Quelle segmentation pour ses comptes stratégiques ?
Ce n'est pas tout de vouloir mettre en place des comptes stratégiques, encore faut-il savoir les sélectionner. Lors de la conférence de l'Association des Key Account Managers (AKAM), le professeur Sisti, professeur de marketing et de vente à la Bocconi, a donné quelques indications.
Je m'abonneQuel compte peut être considéré comme un compte stratégique ? Cette épineuse question, toutes les entreprises souhaitant mettre en place un système de gestion des comptes stratégiques, ou key account management (KAM), doivent se la poser.
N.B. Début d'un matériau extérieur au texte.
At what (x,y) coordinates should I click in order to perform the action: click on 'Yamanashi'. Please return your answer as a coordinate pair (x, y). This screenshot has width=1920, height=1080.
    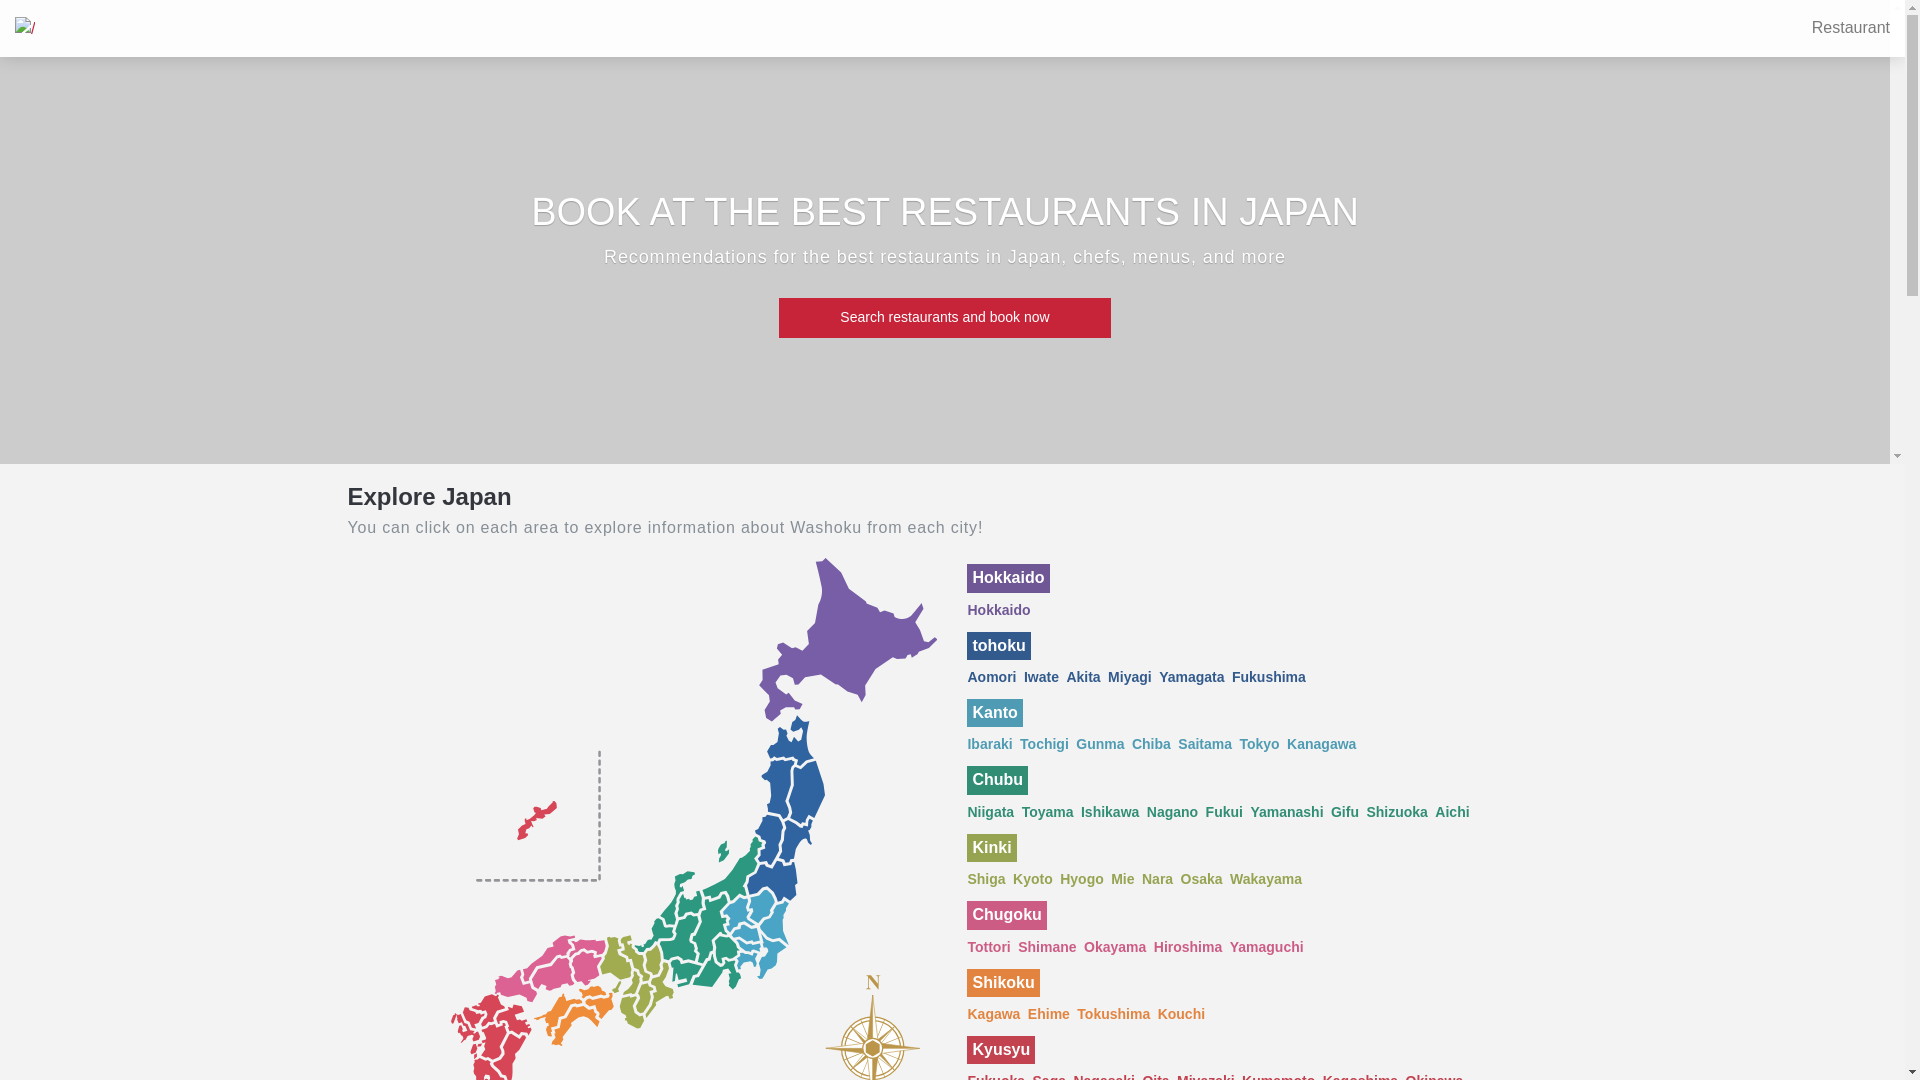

En effet, la segmentation est indispensable pour déterminer quels comptes méritent d'être catégorisés comme stratégiques.
Pour le professeur Marco Sisti, de l'école de management de l'université italienne Bocconi, la segmentation des comptes stratégiques repose sur trois piliers : l'identification de la stratégie globale de l'entreprise, une connaissance accrue des données clients, notamment via le CRM, et l'utilisation d'outils d'analyse.
1. Lier la segmentation à la stratégie de l'entreprise
"De nombreuses entreprises sélectionnent les comptes stratégiques en fonction de critères classiques, tels que les revenus, la taille ou le potentiel. En réalité, les critères adéquats dépendent de nombreux facteurs, mais le point de départ, c'est la véritable stratégie de l'entreprise", explique le professeur.
Lire aussi : La Minute Du Boss : Anticiper les soldes de janvier 2025 après les ventes flash post Noel !
En effet, selon que l'entreprise vise une croissance forte, une amélioration de son image ou un positionnement précis sur son marché, les clients stratégiques ne seront pas les mêmes.
En fonction de cette stratégie, l'entreprise peut décider de confier aux KAM (key account managers) uniquement les entreprises d'un certain secteur géographique, par exemple si elle souhaite s'y implanter ; uniquement les entreprises d'une certaine industrie, ou alors ceux qui opèrent à travers un canal de distribution en particulier, ou qui s'adressent à un certain type de clients.
Il est également possible de confier aux KAM les comptes achetant une certaine catégorie de produits, ou une certaine marque. Et il est bien sûr possible de restreindre le nombre de comptes stratégiques en combinant plusieurs de ces critères.
2. Exploiter les données client
Les données recueillies sont évidemment utiles pour déterminer ses comptes stratégiques. Pour le professeur Sisti, si elles sont importantes, il ne faut pas se fier uniquement aux données internes à son entreprise. En d'autres termes, il faut aussi prendre en compte celles qui correspondent à la relation entre une entreprise et son client : volume de vente, taux de rentabilité, durée de la relation, conditions de vente, efforts commerciaux, satisfaction client. Ces données ne disent rien du profil client en lui-même, mais permettent simplement de savoir quelle a été la place du client dans la performance commerciale passée de l'entreprise.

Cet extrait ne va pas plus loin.